Sunday, January 23, 2011

Renewed Feelings (Streams 5) -- part i

Streams was intentionally changing the character of the usual high school creative writing anthology. Instead of declaring the writing to be the best of the brightest, we were publishing a representative sample from the alternative high school sites Waterways visited. During the course of the year I motivated as many students as I could reach to attempt as much writing as possible. The material was first published by Barbara and me in photocopied site based magazines. By mid-February, we would begin to choose material from each site for the annual anthology based upon feedback from colleagues and students. As editors we were consciously developing a format that would help teachers present the writing to future classes.

Waterways was given the opportunity to mold a literature for a generation of New York City alternative high school students. Previous generation of at risk students had been given the option of leaving school. We were part of an effort to reach out to such students and encourage them to stay in school in the hope they would earn a diploma.

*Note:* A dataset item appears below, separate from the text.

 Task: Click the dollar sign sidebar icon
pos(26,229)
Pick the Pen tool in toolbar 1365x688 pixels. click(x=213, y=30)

Not all students see education as the key to their success. They have to be convinced that reading and writing matters. We hope such skeptical students would find Streams relevant and want to own books written by peers. Our program published writing by students the traditional schools turned away. The impoverished, the school phobic, the rebellious, the sick, and the learning disabled, whose voices uttered the small cries of the human heart.

On the front cover of Streams 5 were two drawings -- one of a young adult and one of a child. The young adult is seen in silhouette wearing a heavy gold chain and carrying a Gucci jacket over his shoulder. The child, wearing earrings, a bracelet, and rings, is lacing up a sneaker, way too large for him. He’s trying to fill the shoes of his older brother.

The anthology began with a computer based correspondence between students who were attending classes provided in rehab programs by Offsite Educational Services (OES). The students wrote on Commodore 128 computers and saved their files to five inch floppy disks. Carolyn Green, the Waterways teacher, carried the discs to other OES sites:

Dear Pen Pal,
Hi, my name is Muneca. I am 20 years old and my height is 5’”. I am 125 pounds with green eyes, light brown with blonde hair...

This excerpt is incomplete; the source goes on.